Please show every line of the items below that contains the word "what", copying each such line in full.

▶ _INFORMATION SUPPLIED_:
---*---

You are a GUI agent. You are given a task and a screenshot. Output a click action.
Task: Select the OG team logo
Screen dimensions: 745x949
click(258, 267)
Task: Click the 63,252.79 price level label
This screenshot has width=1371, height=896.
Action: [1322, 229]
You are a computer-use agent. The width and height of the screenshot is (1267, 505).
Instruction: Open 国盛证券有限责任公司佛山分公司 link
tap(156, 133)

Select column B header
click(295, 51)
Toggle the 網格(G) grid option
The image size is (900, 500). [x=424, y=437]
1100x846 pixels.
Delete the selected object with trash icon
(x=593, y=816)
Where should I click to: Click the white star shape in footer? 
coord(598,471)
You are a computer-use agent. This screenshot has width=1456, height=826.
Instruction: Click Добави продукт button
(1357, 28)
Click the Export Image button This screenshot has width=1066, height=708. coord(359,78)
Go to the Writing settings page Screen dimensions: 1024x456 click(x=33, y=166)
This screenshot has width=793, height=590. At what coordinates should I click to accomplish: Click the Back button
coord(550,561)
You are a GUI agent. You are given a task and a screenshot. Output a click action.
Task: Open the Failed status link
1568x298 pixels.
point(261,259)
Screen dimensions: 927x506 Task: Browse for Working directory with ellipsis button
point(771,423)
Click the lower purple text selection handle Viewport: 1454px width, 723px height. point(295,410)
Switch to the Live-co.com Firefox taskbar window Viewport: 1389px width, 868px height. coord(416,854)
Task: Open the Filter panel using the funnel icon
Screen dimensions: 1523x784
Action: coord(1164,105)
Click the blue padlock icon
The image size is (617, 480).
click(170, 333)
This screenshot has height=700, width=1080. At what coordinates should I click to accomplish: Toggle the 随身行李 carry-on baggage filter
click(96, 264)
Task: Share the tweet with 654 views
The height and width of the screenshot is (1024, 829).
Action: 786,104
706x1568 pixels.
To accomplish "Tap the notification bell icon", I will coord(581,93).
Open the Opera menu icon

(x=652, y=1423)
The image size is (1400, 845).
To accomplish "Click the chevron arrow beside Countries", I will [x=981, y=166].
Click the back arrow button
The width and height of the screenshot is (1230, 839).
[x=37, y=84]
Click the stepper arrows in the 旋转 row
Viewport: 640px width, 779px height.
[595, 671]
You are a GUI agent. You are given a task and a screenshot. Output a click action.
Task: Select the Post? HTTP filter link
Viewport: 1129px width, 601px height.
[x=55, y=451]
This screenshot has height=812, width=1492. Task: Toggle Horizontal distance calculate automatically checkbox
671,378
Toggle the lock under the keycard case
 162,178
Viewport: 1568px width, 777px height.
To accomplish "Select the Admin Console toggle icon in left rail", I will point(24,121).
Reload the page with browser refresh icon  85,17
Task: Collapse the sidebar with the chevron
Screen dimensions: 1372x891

---*---

▶ _WORKED ANSWER_:
This screenshot has width=793, height=590. At what coordinates should I click to accomplish: Click the Back button
This screenshot has height=700, width=1080. At what coordinates should I click to accomplish: Toggle the 随身行李 carry-on baggage filter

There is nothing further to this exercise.